7.16.2013

Covert, Southern-style Racism

[19-year-old Rachel Jeantel, the last person to speak to Trayvon
Martin; used phrases Juror 37 had "never heard before."]
COOPER:  I want to ask you about some of the different witnesses.  Rachel Jeantel, the woman who was on the phone with Trayvon Martin at the start of the incident.
What did you make of her testimony? 
JUROR:  I didn't think it was very credible, but I felt very sorry for her.  She didn't ask to be in this place.  She didn't ask -- she wanted to go.  She wanted to leave.  She didn't want to be any part of this jury.  I think she felt inadequate toward everyone because of her education and her communication skills.  I just felt sadness for her. 
COOPER:  You felt like, what, she was in over her head? 
JUROR:  Well, not over her head, she just didn't want to be there, and she was embarrassed by being there, because of her education and her communication skills, that she just wasn't a good witness.
COOPER:  Did you find it hard at times to understand what she was saying? 
JUROR:  A lot of the times because a lot of the time she was using phrases I have never heard before, and what they meant.
Memo to Juror 37:  You're the one who should be "embarrassed." Your job was not to take pity on the witness.  Your job was not to engage your sanctimonious white-bred superiority.
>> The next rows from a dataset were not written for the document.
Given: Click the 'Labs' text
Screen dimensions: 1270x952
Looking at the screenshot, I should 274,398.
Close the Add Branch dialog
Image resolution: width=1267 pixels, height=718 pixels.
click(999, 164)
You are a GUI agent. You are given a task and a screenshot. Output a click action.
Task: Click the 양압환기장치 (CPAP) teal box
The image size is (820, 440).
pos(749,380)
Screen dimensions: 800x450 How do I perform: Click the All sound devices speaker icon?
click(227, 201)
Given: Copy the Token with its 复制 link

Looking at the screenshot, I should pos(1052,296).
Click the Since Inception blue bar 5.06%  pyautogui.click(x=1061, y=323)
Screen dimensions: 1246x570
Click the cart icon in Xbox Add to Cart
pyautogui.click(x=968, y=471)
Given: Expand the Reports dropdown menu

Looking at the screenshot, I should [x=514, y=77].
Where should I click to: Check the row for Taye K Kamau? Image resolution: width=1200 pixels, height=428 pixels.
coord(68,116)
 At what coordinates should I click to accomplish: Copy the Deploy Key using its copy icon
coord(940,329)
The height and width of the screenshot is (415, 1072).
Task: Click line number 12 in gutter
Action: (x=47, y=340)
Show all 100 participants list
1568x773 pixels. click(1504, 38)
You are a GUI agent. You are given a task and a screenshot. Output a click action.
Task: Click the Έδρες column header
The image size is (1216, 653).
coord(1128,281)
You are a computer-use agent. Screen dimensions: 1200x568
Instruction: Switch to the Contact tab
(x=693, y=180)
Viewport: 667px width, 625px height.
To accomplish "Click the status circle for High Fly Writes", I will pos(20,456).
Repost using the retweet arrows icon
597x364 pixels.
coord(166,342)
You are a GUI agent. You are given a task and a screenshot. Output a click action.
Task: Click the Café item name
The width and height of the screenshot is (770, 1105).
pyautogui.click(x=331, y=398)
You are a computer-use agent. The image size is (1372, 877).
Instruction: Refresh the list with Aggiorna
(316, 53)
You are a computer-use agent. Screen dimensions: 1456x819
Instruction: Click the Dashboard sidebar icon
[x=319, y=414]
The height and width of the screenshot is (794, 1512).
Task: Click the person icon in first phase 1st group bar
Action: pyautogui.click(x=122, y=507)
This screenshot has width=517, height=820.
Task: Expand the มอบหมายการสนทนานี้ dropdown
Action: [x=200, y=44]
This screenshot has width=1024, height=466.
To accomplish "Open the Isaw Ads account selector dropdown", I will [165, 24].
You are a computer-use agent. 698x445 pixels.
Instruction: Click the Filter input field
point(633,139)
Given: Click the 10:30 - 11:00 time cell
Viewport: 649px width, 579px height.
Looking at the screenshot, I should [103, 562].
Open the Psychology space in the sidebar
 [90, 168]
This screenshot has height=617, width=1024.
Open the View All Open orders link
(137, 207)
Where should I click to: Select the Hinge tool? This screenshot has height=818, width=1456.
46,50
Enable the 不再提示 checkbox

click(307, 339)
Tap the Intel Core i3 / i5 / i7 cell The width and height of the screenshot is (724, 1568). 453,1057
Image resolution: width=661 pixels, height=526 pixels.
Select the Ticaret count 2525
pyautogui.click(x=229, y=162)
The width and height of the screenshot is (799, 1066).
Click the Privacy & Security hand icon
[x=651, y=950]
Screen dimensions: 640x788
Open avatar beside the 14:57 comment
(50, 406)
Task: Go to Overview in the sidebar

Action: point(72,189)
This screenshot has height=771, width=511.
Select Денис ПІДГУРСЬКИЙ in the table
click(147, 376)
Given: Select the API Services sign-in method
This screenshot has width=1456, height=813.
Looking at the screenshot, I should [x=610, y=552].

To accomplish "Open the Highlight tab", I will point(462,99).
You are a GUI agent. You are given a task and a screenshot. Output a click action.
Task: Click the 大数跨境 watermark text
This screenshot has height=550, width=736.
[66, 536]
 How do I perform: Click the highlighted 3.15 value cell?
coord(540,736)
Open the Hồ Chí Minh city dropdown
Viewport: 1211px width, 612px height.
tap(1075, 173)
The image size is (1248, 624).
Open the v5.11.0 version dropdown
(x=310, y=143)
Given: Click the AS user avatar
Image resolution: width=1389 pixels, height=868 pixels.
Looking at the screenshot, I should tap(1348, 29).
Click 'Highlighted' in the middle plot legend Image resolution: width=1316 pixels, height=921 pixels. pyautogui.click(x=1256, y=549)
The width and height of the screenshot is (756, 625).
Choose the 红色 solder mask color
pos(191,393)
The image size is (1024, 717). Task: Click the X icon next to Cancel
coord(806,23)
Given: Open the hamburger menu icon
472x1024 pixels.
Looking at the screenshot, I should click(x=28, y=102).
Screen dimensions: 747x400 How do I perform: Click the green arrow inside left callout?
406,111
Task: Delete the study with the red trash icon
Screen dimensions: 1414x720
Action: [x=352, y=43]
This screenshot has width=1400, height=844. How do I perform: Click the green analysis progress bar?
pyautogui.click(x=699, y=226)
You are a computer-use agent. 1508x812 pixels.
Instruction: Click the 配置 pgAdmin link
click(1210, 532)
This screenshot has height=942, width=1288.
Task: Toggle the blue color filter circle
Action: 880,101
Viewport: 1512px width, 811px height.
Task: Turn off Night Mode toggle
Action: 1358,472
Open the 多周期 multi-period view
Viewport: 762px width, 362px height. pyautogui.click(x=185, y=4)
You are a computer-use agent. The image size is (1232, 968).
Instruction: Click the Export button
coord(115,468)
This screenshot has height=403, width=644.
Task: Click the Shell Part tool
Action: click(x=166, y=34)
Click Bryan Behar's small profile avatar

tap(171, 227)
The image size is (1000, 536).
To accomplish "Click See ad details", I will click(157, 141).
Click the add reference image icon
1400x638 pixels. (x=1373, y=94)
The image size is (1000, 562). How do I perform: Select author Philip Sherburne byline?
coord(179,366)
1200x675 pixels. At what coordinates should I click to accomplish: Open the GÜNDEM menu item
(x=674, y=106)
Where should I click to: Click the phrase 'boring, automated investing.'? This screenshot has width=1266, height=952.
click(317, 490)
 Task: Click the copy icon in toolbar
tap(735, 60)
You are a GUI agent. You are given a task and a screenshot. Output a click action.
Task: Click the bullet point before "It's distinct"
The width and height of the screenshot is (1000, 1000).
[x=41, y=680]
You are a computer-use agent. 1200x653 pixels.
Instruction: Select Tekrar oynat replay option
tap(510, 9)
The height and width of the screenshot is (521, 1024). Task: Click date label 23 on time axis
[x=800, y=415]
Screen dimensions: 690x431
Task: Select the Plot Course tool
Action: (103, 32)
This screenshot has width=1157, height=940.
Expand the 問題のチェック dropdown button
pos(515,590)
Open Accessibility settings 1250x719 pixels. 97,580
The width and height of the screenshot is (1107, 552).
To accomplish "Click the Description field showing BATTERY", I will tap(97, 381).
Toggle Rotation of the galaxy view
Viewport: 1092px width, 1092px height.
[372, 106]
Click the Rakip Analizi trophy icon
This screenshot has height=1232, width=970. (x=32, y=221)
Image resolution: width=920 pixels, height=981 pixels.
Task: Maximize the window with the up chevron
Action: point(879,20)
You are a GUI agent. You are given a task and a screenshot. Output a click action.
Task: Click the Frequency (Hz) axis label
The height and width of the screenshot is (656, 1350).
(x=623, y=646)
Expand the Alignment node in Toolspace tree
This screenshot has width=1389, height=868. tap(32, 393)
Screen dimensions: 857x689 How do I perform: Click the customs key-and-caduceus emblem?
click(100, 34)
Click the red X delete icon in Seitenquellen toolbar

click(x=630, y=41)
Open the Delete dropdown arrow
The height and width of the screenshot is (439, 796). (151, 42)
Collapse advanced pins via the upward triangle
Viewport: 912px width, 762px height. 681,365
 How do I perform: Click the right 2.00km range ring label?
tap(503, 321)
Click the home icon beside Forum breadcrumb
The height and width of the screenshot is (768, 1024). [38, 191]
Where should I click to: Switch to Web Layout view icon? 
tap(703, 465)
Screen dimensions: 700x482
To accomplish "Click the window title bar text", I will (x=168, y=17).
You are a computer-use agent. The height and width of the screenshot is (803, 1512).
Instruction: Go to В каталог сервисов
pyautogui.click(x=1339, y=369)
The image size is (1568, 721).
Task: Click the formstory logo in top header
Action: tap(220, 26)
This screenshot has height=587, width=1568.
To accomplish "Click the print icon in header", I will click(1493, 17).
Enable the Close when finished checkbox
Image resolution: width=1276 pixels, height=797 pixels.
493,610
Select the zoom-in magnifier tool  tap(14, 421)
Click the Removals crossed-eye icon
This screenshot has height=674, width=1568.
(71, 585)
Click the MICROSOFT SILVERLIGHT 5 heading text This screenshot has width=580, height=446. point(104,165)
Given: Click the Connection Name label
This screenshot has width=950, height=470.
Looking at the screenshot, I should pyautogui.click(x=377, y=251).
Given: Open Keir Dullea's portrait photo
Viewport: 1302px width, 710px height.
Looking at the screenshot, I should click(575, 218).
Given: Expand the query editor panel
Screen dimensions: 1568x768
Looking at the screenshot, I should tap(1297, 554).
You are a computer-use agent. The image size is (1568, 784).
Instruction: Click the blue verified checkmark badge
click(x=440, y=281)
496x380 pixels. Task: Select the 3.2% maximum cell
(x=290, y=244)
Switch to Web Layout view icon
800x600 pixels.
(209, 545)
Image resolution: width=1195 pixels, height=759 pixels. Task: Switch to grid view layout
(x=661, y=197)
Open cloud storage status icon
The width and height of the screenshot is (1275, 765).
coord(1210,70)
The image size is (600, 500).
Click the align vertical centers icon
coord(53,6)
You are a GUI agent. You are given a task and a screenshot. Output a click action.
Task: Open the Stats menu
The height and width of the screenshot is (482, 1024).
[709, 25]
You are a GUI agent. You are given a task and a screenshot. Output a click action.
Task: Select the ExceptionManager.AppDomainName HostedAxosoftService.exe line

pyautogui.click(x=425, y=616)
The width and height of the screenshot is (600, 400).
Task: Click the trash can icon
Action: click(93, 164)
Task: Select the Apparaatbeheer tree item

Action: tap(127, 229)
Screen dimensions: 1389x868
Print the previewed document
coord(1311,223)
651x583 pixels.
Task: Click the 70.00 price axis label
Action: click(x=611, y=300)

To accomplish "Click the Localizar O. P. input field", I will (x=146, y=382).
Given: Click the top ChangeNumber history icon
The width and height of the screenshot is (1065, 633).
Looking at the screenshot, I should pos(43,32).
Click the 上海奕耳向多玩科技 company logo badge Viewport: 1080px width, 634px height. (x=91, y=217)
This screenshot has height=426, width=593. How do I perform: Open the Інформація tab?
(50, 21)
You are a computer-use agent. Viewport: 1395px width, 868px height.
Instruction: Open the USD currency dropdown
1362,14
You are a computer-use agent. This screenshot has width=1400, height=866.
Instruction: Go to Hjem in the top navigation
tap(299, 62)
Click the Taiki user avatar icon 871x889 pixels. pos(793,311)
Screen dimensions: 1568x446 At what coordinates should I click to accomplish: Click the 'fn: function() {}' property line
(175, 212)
Your job was not to dismiss the witness because she used "phrases I have never heard before."  Your job was to listen to what she was saying.

UPDATE:  Good to see that Juror 37 has been shamed into dropping her "book deal" (or perhaps the publisher dropped her after that train wreck of a CNN interview?). It was a book deal she "and [her] husband" had apparently planned on all along, and how that doesn't violate the sanctity of the jury room, I don't know.